===== Record excerpts =====

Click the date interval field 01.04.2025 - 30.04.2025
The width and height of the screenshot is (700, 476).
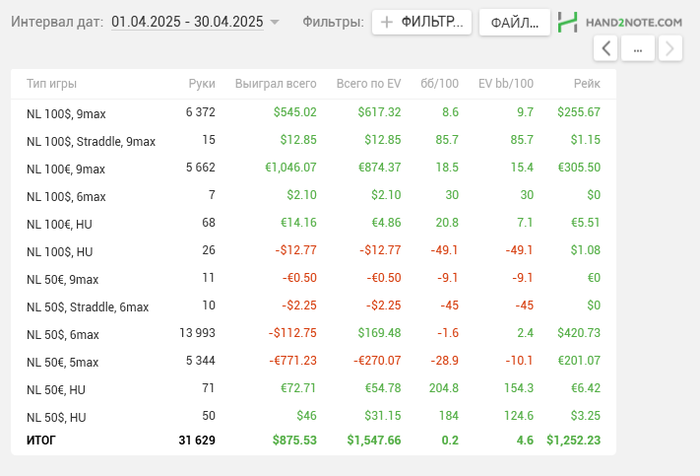click(187, 21)
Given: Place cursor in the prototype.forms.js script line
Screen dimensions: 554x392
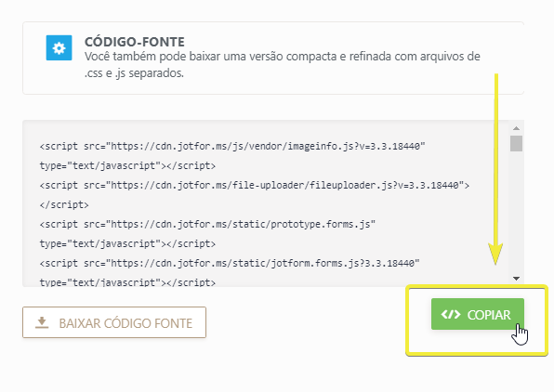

=====

Please convert the records above into a Markdown table with the columns Row and Line, numbering each line and skipping blank ones. Leave the pictures out of the answer.

| Row | Line |
|---|---|
| 1 | Click the date interval field 01.04.2025 - 30.04.2025 |
| 2 | The width and height of the screenshot is (700, 476). |
| 3 | click(187, 21) |
| 4 | Given: Place cursor in the prototype.forms.js script line |
| 5 | Screen dimensions: 554x392 |